Affirmative Action Expansion in Brazil: Effects on Access to Public Higher Education

With Mary Arends-Kuenning

This paper investigates how affirmative action policies for college admission improved the access of students from disadvantaged groups to public tertiary education in Brazil. We use a difference-in-differences design to explore the fact that between 2004 and 2012 several Brazilian federal universities implemented affirmative action policies at different points in time. Our results indicate that the policies were effective in increasing the shares of Negros and public high-school students in treated universities. However, the policies were not as effective for increasing the enrollment of low-income households.
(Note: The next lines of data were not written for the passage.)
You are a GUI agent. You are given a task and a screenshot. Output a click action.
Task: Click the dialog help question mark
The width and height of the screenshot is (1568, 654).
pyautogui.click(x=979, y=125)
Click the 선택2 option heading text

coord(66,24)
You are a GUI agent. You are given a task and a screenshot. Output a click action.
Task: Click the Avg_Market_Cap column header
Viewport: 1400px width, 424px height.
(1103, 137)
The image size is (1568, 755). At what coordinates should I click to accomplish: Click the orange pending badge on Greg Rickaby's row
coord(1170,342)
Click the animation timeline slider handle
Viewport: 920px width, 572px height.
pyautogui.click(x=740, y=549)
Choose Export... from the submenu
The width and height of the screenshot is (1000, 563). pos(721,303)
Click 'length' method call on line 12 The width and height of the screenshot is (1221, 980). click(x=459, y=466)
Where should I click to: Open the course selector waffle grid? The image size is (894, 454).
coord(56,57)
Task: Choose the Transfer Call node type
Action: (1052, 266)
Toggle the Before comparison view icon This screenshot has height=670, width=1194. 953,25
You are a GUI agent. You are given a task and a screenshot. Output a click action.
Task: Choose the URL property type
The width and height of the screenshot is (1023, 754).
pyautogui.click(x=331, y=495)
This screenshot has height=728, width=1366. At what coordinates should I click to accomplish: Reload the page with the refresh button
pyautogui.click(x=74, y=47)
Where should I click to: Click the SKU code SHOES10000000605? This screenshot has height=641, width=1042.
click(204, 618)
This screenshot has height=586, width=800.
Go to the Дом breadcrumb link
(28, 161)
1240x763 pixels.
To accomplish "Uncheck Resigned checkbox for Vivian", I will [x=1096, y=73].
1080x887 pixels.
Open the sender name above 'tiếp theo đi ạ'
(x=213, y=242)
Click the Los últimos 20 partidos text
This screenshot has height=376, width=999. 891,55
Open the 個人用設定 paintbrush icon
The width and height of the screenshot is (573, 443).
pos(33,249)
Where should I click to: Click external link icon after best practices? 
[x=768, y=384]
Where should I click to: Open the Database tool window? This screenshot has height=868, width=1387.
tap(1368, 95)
While the impacts of affirmative action policies were larger on prestigious programs, it was mostly negligible in the less competitive ones. Additionally, we observed that race-blind policies had no impact on increasing the participation of racial minorities in federal colleges; meanwhile race-conscious policies did achieve that outcome.

Working Paper



Why Should Developing Country Cities Reduce their Speed Limits? Evidence from São Paulo, Brazil

With Peter Christensen and Amanda Ang

Cities throughout the world are experimenting with more stringent speed limits in an effort to reduce road accidents. The effectiveness of these policies is of particular interest for developing world cities, where a disproportionate share of accident damages occur but also where extant congestion creates heightened concern about speed reduction. This paper empirically evaluates a set of policies that changed traffic speed limits and enhanced its enforcement in São Paulo, Brazil. We exploit the temporal and spatial heterogeneity of policy adoption to examine the effectiveness and impacts of enforcement using measurements of traffic accidents, traffic tickets issued by monitoring cameras, and a panel of repeat observations of real-time trip duration for a representative sample of travelers before and after the new regulations. Our results indicate that speed limit reductions reduced number of accidents by 28.9% on treated road segments while not affecting traffic volume. We find that camera-based enforcement augmented the effect of the speed limit reduction. We find that speed limit increases on major urban highways reduced trip times by 7.5% during off-peak periods, though we find no significant effects during peak hours. We estimate that the social benefits from the reduction in road accidents are at least 2.13 times larger than the costs of longer commutes. The benefits of accident reductions accrue largely to lower income pedestrians and motorcyclists, indicating that speed limit reductions have an important progressive welfare impact in developing country cities.